Life was easier at the camp. The food was plentiful and good--shrimp, steak, chicken--because the firefighters had to stay strong. And Brown managed to get herself excused from firefighting; after buddying up to a guard at the California Institution for Women, she discovered that some prisoners were needed to work at “in-camp jobs.” She got work in the Puerta La Cruz kitchen, first as a cook, and then a baker.
She was baking Dutch apple pies--15 of them--when the reply from the appeals court came.
She heard her name over the loudspeaker: “Ava Brown, report to the office. Ava Brown, report to the office.” When the office staff gave her an envelope with a Los Angeles postmark, she took it back to the kitchen and put it on a shelf.
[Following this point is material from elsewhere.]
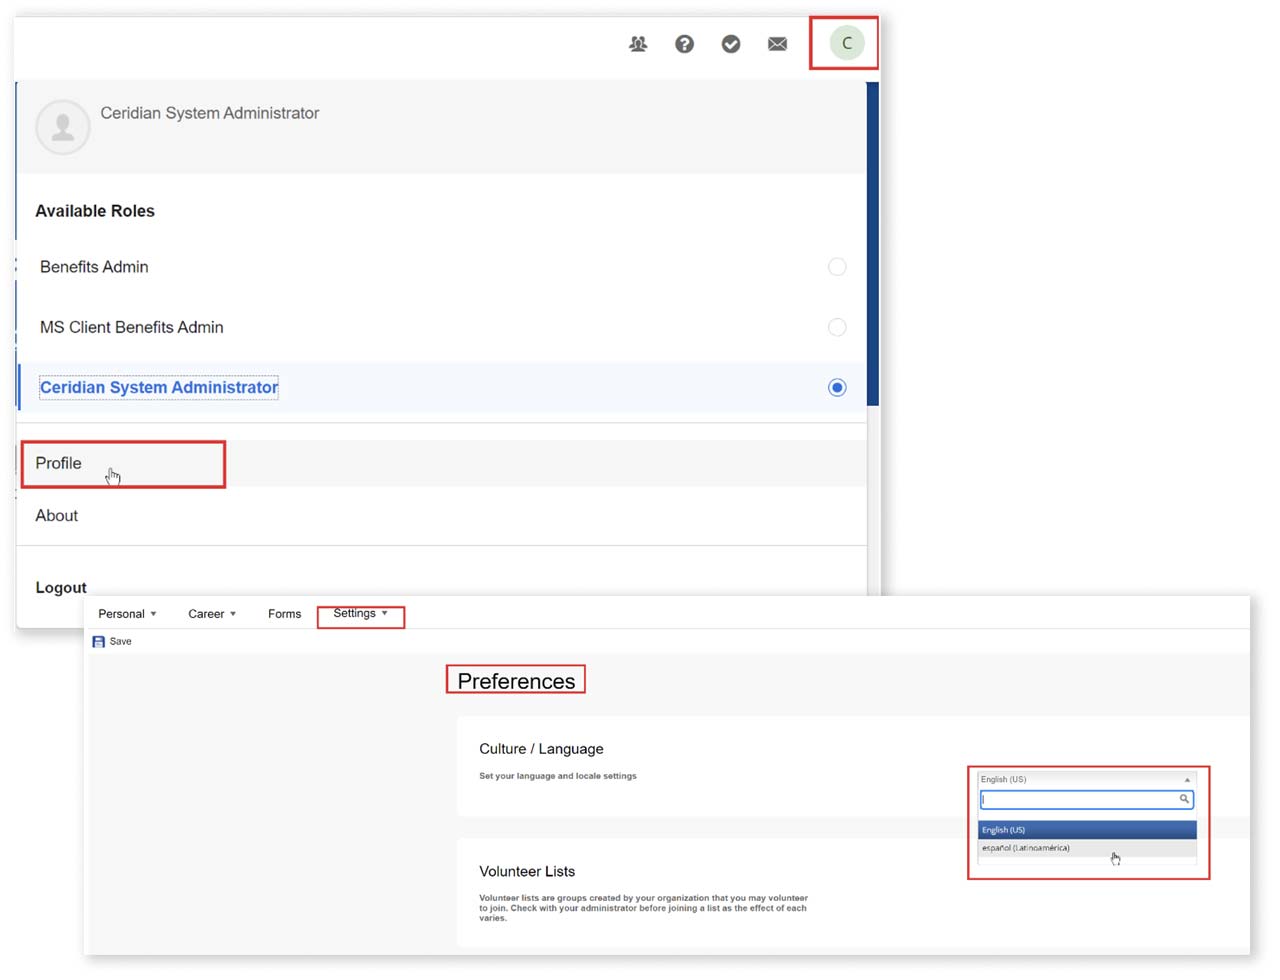Open the help question mark icon
The width and height of the screenshot is (1280, 980).
[684, 44]
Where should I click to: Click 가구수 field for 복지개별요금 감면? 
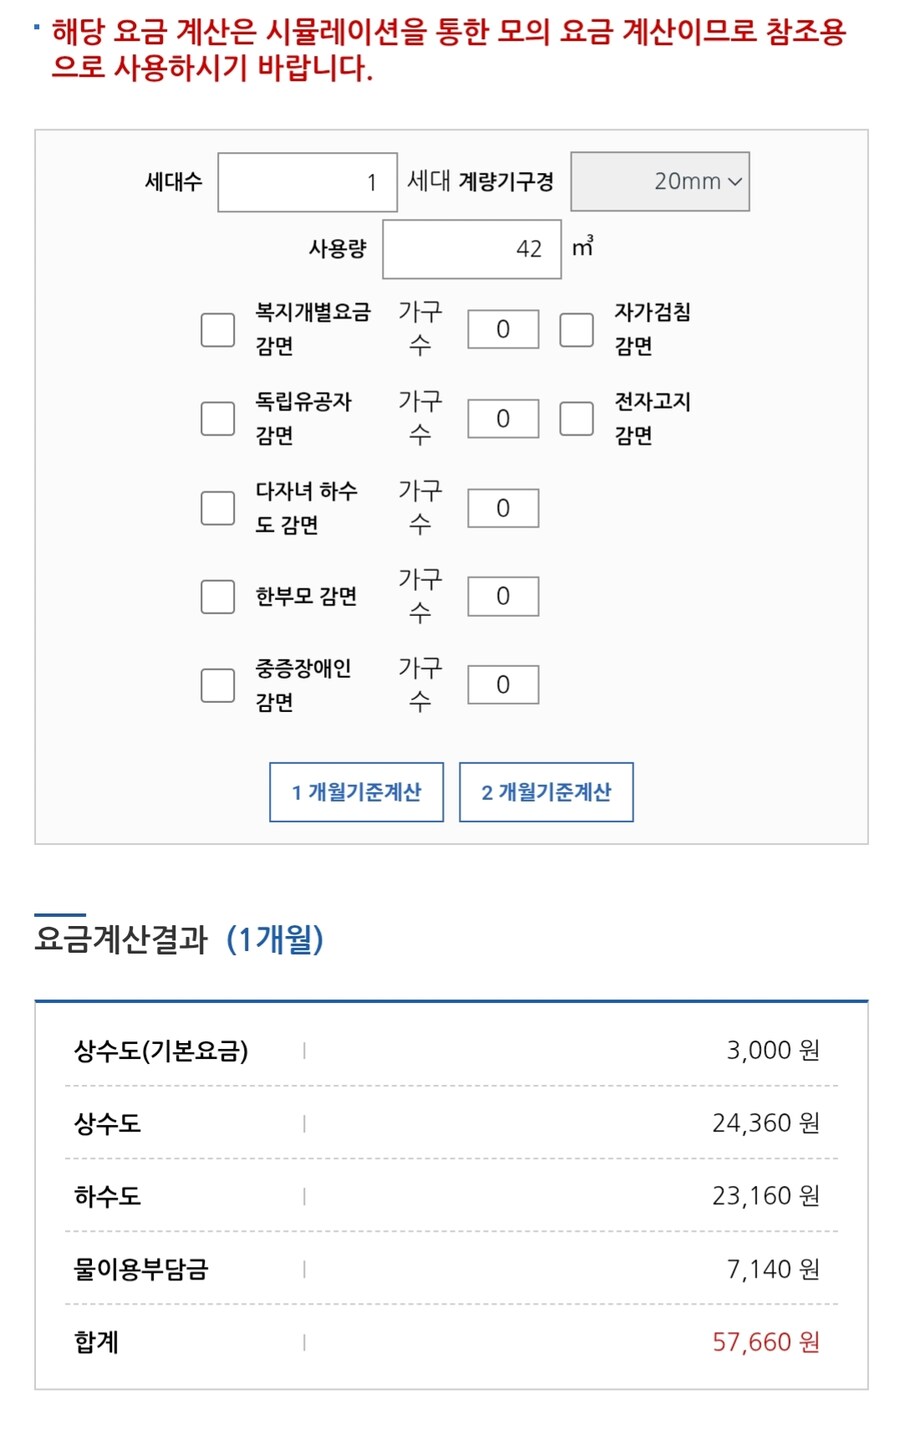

It remained there, unopened, for another two hours.
Finally Opened Letter
“After I finished my pies, me and the ladies, we were all sitting down drinking our sodas and tasting the pies. And I opened the letter and I started reading and I said ‘Look!’ ”
“And they said, ‘What’s the matter?’ ”
“And I said, ‘Look! LOOK! LOOOOOK!’ And I started screaming and hollering and jumping and crying.
“And they said, ‘You’re gonna go home.’
“And I said, ‘Yeah,’ ” she repeated softly. “ ‘I’m gonna go home.’ ”
Children are fluttering about the small yellow stucco house where Ava Casey Brown now lives. Zenee is getting dressed, LaMitch is covering his scraped knee with a Band-Aid and Lafayette is nosing through the refrigerator. In the living room, a wildlife special about raccoons is playing on the television set.
Hart, Brown’s sister, is here, too; she is still the children’s court-appointed guardian and so must live with them. Only Renee is absent. At 18, she lives with Brown’s two other sisters in Los Angeles, where she is studying cosmetology.
Brown says she is not nervous about her appeal, or about the prospect of returning to prison if she loses. For now, she is concentrating on finding another job--it is difficult, she said, when you have to list a conviction on your application--and trying to win back custody of her children.
Renee, too, is concentrating on the future. She dreams about getting her beautician’s license and someday opening a shop.
Both Share the Fault
Although she feels guilty about what happened, Renee says she believes that she and her mother share the blame. “It wasn’t all her fault,” she says, “but then it wasn’t all my fault either.”
Mother and daughter see one another fairly often. Not long ago, the family took an outing to Exposition Park in Los Angeles to attend a concert featuring Melba Moore and other black women. For the occasion, Renee fixed her mother’s hair in a French braid.
Yet both agree that all is far from normal. Brown said she and her oldest child have still not discussed “the incident.”
“It changed our relationship a whole lot. I’m mom and she’s daughter, but we don’t have that closeness that we used to have. We were all one family and now we’re divided.”